During caching of a program page the CPU is halted until all bytes are copied.
For more details on caching see $7f4c.
For cartridge ROM/RAM access, there are two different configurable waitstate
counts (called WS1+WS2 here; see $7f50 below).
WS1 applies to cart ROM, WS2 applies to cart RAM.
(for sake of completeness in conjunction with $7f47, $7f40-$7f46 are listed
$7f40: DMA source low byte
$7f41: DMA source high byte
$7f42: DMA source bank
$7f43: DMA length low byte
$7f44: DMA length high byte
$7f45: DMA destination low byte
$7f46: DMA destination high byte
$7f47: DMA destination bank (!)
ALSO: Trigger GPDMA (BUS<->internal map)
Trigger program page caching
0: Page select (0/1)
This preloads a cache page with bus data (cart ROM/RAM) pre-set by the
offset select ($7f49-$7f4b) and program page select ($7f4d-$7f3e)
registers. The appropriate number of waitstates for the designated
memory type applies.
1: cache page 1 lock (1=locked)
0: cache page 0 lock (1=locked)
The cache page lock flags are used to prevent the CPU from buffering
to the corresponding cache page at runtime (e.g. when the pgm_page
register is prepared and a JMP/CALL P instruction is executed).
The cache pages can still be filled by writing to $7f48.
This is more or less a tuning mechanism for the developer who can decide
to keep certain code cached at all times.

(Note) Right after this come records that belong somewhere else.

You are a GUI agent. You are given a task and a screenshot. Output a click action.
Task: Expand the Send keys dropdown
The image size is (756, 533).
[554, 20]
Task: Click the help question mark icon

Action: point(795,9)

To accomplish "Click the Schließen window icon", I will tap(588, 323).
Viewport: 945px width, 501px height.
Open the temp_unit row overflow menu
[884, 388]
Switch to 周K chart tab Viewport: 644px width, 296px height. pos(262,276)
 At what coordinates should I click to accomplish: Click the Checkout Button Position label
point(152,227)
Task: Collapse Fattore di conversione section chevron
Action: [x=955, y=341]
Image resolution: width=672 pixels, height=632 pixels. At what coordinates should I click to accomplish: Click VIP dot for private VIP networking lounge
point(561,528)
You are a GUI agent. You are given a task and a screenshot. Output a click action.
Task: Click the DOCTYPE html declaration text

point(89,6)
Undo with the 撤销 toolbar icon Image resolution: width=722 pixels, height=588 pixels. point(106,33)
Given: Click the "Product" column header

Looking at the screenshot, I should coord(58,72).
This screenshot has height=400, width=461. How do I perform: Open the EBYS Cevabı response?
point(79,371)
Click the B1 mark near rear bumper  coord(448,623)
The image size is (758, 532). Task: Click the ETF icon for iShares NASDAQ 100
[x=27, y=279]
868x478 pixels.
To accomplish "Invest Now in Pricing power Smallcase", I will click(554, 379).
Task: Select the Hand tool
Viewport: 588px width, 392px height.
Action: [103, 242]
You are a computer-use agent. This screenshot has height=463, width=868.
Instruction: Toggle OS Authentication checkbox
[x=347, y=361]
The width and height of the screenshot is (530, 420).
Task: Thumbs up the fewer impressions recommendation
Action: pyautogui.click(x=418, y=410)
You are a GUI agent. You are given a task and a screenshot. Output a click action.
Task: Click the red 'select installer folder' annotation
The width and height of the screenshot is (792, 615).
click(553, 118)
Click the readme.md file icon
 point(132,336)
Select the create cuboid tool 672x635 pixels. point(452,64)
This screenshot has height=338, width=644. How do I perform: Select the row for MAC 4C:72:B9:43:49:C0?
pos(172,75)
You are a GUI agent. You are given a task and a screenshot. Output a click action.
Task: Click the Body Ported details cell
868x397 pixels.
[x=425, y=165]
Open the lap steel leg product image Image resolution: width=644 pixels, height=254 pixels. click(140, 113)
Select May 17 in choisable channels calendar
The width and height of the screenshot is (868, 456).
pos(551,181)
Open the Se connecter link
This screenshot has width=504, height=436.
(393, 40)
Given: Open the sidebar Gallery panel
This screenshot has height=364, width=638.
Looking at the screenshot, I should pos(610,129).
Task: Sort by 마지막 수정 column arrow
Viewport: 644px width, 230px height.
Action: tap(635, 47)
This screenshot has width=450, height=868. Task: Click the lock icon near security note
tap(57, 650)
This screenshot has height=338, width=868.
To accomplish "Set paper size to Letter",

Several constellations must be considered when code is executed in one
of the cache pages:
no pages locked:
If the other page already contains the program page required, the CPU
will just jump there. Otherwise the other page will be loaded with the
program page contents from ROM prior to jumping and its tag will be
either of the pages locked:
The other page cannot be used for buffering so unless it already
contains the desired program page the same page is used, overwriting
the code that is currently executed. If a RET occurs, the previous
program page is swapped back in. This requires reading 512 bytes from
cartridge ROM every time so it can get very slow.
both pages locked:
ONLY the program pages that have been pre-cached by writing $7f4d/e and
$7f48 are available to the CPU. If a different program page is requested
prior to execution either by $7f4d/e -> $7f4f, or by a JMP/CALL P
instruction at runtime, execution will stop immediately.
$7f50: 7: -
6-4: WS1 (ROM read waitstates) (0-7)
2-0: WS2 (cart RAM read/write waitstates) (0-7)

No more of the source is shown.